== Trecho do texto
O discurso de Fux nesta quinta-feira, 5, foi mais enfático do que o observado na segunda-feira, 2, quando se manifestou em defesa da democracia, na sessão de retomada dos trabalhos no Supremo. Dessa vez, diferente do observado anteriormente, Fux citou o presidente Jair Bolsonaro e seguiu a toada de respostas institucionais aos ataques sucessivos que partem do Palácio do Planalto atentando contra a lisura do processo eleitoral e a credibilidade das instituições do Judiciário.
Também na segunda-feira, 2, os ministros do TSE aprovaram, por unanimidade, a abertura de um inquérito administrativo que vai investigar Bolsonaro pelos crimes de abuso de poder político e econômico, uso indevido dos meios de comunicação social, fraude, corrupção, atentado contra o Estado Democrático de Direito, dentre outros. No mesmo dia, o presidente e o vice-presidente da corte eleitoral assinaram uma nota em conjunto com todos os ex-presidente desde 1988, na qual defenderam as urnas eletrônicas e se opuseram ao projeto do voto impresso por sua capacidade de retroagir ao período de fraudes das eleições, observado antes de 1996.
Em entrevista à rádio Jovem Pan News, na última quarta-feira, 4, Bolsonaro sinalizou que poderia agir fora dos limites da Constituição contra o ministro Alexandre de Moraes, responsável por determinar a abertura de um inquérito, vinculado ao das fake news, para investigar o presidente por possíveis atos criminosos ao realizar a transmissão ao vivo no dia 30 de julho. A live realizada com estrutura do Palácio do Planalto e retransmissão da estatal TV Brasil teve como principal elemento a reprodução de notícias falsas e vídeos fora de contexto já desmentidos pela Justiça Eleitoral.
"O ministro Alexandre de Moraes abriu um inquérito de mentira, me acusando de mentiroso. É uma acusação gravíssima. Ainda mais num inquérito sem qualquer embasamento jurídico. Não pode começar por ele. Ele abre, apura e pune? Sem comentários. Isso está dentro das quatro linhas da Constituição? Não está. Então o antídoto não está dentro das quatro linhas da Constituição. Ninguém é mais macho que ninguém", afirmou o presidente.
Sem sequer um dia de trégua, Bolsonaro voltou a disparar nesta quinta-feira críticas contra o STF, Moraes, Barroso e chamou o povo para ir às ruas defender a Constituição. "Podemos reunir o povo em SP para mais um apelo ao ministro Barroso", acusado por ele de querer eleger Lula em 2022.
"Bandeiras de Barroso são aborto, liberação das drogas", disse. O presidente disse que "não podemos continuar com ministros (judiciário) arbitrários" e que Moraes faz "ações intimidatórias" contra ele. "A hora dele chegará porque joga fora da Constituição". "Alexandre de Moraes é a própria mentira dentro do STF". Bolsonaro convocou o "povo paulistano a comparecer à avenida Paulista para 'defender constituição'.
====
Tarefa 1: Segundo o texto sobre os embates entre Bolsonaro e o Judiciário, em que dia foi feita a transmissão ao vivo que motivou o inquérito aberto por Alexandre de Moraes?
Tarefa 2: Escreva a continuação do texto sobre os embates entre Bolsonaro e o Judiciário, começando logo após a última frase apresentada.
== Seção de dados
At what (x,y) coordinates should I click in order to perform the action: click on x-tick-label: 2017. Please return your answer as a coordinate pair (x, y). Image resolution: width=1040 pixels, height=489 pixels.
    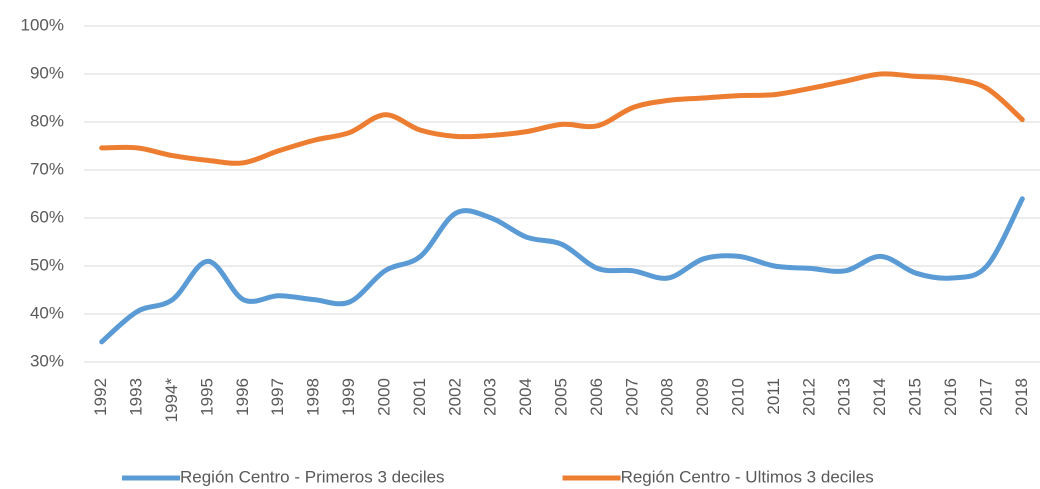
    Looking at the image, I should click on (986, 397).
====
Resposta 1: No dia 30 de julho.

Resposta 2:
Alçado ao posto de alvo preferencial das ameaças do presidente, o ministro Alexandre de Moraes usou as redes sociais também nesta quinta para responder às acusações que tem recebido. Sem citar Bolsonaro, o relator do inquérito que mira o chefe do Executivo foi categórico ao afirmar que não irá esmorecer frente aos avanços inconstitucionais do Planalto.
"Ameaças vazias e agressões covardes não afastarão o Supremo Tribunal Federal de exercer, com respeito e serenidade, sua missão constitucional de defesa e manutenção da Democracia e do Estado de Direito", escreveu no Twitter.
Alinhado com Moraes, o discurso de Fux ocorre num momento de inflexão na relação entre o Executivo e o Judiciário. Ontem, na entrevista à Jovem Pan, Bolsonaro apresentou cópias de um inquérito aberto pela Polícia Federal (PF) dez dias após o segundo turno das eleições de 2018 para investigar uma denúncia de invasão do sistema da urna eletrônica, apresentada pelo próprio TSE. As apurações estão em curso desde então, em caráter sigiloso, e nunca foi constatado nenhum indício de que o ataque tenha afetado o resultado das eleições daquele ano.
Em resposta ao presidente, o TSE divulgou na madrugada de hoje uma nota rebatendo as declarações de Bolsonaro. O texto afirma que o acesso de hacker a programação da urna eletrônica não representou qualquer risco à integridade daquelas eleições e frisou que os eventos foram amplamente divulgados à época.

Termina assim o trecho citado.